## DIRECTIONS
Extract from the entries below, exactly as given, only the lines from the line containing "Task: Remove the Przełożony pracowników tag" to the line containing "You are a computer-use agent. Image", both lines included.

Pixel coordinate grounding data
---*---
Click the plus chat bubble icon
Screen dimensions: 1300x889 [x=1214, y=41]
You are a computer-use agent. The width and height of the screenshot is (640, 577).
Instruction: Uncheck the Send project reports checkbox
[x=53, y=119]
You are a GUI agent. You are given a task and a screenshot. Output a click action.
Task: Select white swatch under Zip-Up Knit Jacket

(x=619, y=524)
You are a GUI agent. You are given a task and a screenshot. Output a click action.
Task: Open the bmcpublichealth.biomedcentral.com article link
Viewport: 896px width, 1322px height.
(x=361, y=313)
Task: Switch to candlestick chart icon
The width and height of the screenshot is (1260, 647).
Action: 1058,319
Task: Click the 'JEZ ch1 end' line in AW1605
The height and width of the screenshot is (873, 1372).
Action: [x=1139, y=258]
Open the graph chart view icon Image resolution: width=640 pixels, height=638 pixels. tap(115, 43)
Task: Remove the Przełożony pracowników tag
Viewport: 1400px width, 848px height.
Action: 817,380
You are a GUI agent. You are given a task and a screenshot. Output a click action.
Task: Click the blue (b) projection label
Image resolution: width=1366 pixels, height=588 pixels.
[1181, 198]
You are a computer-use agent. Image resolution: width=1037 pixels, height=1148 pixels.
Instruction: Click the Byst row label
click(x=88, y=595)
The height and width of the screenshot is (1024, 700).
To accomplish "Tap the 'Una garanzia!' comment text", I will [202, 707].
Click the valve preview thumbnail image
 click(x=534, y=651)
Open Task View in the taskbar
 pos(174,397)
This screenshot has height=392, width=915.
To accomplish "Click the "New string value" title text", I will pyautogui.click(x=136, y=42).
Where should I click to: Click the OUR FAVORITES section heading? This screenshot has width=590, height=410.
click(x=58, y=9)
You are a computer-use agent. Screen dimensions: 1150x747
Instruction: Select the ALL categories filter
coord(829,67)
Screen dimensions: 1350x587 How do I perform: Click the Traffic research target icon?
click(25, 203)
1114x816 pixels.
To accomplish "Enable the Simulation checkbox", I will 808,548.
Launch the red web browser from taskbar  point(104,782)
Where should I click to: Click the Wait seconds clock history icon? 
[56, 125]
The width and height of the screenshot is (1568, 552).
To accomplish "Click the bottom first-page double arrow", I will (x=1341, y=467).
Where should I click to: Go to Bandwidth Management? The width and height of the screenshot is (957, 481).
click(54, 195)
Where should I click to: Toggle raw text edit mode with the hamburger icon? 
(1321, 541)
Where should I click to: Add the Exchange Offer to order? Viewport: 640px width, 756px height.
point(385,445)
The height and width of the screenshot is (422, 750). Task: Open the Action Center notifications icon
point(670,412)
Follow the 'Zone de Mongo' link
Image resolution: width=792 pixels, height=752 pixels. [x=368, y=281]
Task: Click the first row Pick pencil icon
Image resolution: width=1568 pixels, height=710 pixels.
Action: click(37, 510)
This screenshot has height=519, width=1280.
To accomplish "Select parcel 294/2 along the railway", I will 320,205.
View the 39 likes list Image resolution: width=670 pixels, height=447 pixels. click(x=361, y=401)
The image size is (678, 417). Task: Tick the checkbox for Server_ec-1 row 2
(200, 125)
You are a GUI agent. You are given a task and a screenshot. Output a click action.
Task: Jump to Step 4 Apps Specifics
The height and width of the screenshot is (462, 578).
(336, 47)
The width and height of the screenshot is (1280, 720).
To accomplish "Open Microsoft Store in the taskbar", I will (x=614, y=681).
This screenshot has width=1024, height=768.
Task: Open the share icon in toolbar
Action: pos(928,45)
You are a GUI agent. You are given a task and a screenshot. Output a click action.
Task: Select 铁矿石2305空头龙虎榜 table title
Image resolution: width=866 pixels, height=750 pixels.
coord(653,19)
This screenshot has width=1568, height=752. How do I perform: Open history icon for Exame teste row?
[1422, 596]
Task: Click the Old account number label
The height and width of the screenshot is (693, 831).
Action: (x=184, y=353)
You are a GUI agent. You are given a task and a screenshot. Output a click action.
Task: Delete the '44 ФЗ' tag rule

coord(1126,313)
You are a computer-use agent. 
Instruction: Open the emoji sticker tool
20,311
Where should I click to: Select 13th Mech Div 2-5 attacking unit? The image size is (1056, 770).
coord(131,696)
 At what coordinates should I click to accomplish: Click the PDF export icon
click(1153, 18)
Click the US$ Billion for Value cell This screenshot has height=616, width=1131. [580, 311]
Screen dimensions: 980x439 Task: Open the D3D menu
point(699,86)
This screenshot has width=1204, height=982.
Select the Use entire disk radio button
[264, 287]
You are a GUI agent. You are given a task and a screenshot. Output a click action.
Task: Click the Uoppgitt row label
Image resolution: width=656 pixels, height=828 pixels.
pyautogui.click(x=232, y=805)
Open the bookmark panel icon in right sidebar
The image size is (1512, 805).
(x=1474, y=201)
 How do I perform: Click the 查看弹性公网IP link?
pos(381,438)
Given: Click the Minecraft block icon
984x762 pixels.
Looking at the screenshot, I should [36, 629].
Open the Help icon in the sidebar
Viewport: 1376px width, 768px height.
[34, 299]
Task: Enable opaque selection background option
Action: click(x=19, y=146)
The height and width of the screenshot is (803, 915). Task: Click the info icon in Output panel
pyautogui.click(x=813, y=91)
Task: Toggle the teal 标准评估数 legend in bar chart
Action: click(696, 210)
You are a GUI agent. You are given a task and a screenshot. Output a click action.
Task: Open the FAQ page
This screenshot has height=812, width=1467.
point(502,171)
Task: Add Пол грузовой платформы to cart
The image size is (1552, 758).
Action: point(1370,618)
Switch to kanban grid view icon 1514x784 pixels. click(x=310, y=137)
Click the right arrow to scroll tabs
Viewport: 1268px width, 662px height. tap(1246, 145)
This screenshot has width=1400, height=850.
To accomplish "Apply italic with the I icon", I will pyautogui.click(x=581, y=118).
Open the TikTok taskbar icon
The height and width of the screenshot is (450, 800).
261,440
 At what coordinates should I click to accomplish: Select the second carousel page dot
---*---
## SOLVED EXERCISE
Task: Remove the Przełożony pracowników tag
Viewport: 1400px width, 848px height.
Action: 817,380
You are a GUI agent. You are given a task and a screenshot. Output a click action.
Task: Click the blue (b) projection label
Image resolution: width=1366 pixels, height=588 pixels.
[1181, 198]
You are a computer-use agent. Image resolution: width=1037 pixels, height=1148 pixels.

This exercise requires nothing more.